So, earlier this month, I cast on Hippo Gnu Deer, a circular semi-pi shawl designed by Mmario, with some Filatura Di Crosa Centolavaggi Chine in a very nice Camel coloring. I believe I have mentioned Mmario before, I really like the shawls he designs, and he actually provides them for free via the yahoo group. Most of the finished (as in tested and proofed) patterns are also available on Ravelry, just do a search for Mmario on the patterns tab. He is quite prolific, and there are many, many patterns on the yahoo group. Most of which are untested, and have never been knit. Hippo Gnu Deer is one of those untested patterns.

The Centolavaggi Chine is not a fingering weight, as I see it. It comes in 100 gram skeins which measure 1531 yards. This would in my book be a lace weight. When I had knit to row 17, which is just over 10% of the total number of rows, it was barely measuring 5 inches across the entire piece. This would extrapolate to a 50 inch shawl, barely over 4 feet. Not what I had in mind. So I ripped it all out, and have put the Centolavaggi Chine away for another project. I love the feel of that yarn.

:: REQUIREMENTS ::
**A)** Write out the part of the shawl knitting passage that opens with the words containing "So, earlier this" and closes with "those untested patterns.", copying it word for word.
**B)** Extend the shawl knitting passage by writing what comes after its final sentence.

:: LISTING ::

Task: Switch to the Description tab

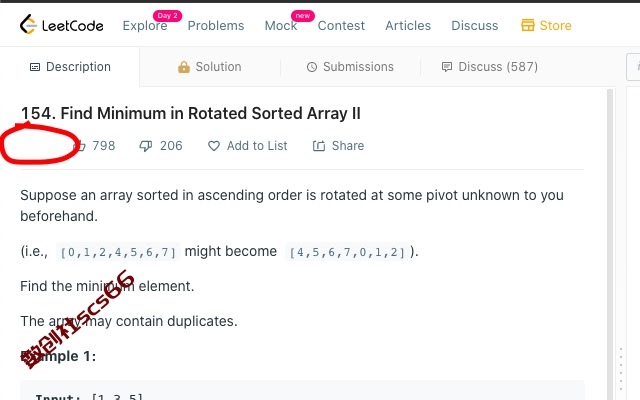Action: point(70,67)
---
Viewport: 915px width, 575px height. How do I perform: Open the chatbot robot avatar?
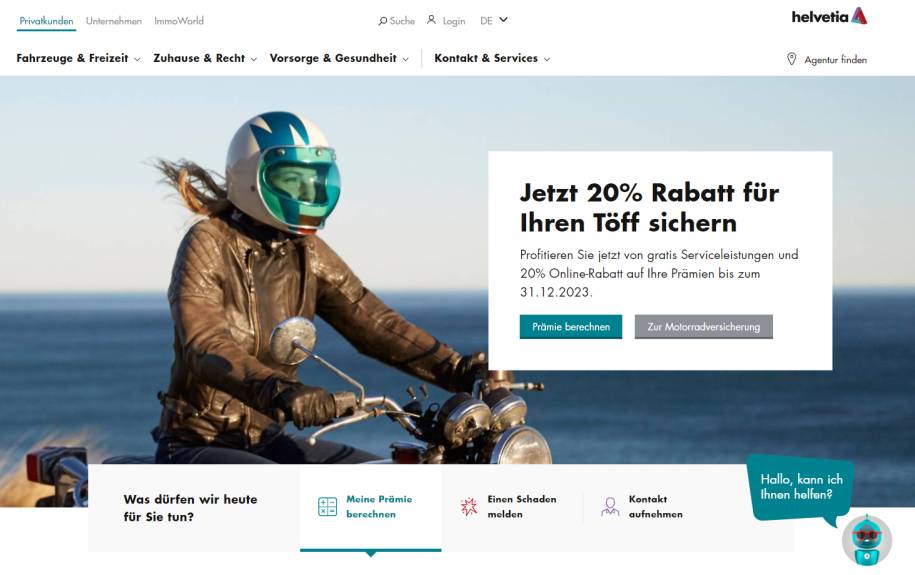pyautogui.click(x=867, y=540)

:: RESULTS OF THE EXERCISE ::
**A)**
So, earlier this month, I cast on Hippo Gnu Deer, a circular semi-pi shawl designed by Mmario, with some Filatura Di Crosa Centolavaggi Chine in a very nice Camel coloring. I believe I have mentioned Mmario before, I really like the shawls he designs, and he actually provides them for free via the yahoo group. Most of the finished (as in tested and proofed) patterns are also available on Ravelry, just do a search for Mmario on the patterns tab. He is quite prolific, and there are many, many patterns on the yahoo group. Most of which are untested, and have never been knit. Hippo Gnu Deer is one of those untested patterns.

**B)**
Instead, I ordered some Palette yarn, in a gorgeous silver color.

At 462 yards per 100 grams (though it comes in 50 gram balls) this would be more along the lines of what I call fingering. This finally arrived last weekend (I am nothing, if not impatient, it did not even take a week for me to receive it). It is 100% Peruvian Highland Wool, which feels quite soft in the skein. I find it a little less soft once knitted up, but I will see what happens after a nice soak, when I am finished. And I would still be quite thrilled to have a shawl feeling the way it feels knitted up right now. I decided to use the Palette, because I had been curious about the Peruvian Highland wool. I figured this would be a good project to try it out on.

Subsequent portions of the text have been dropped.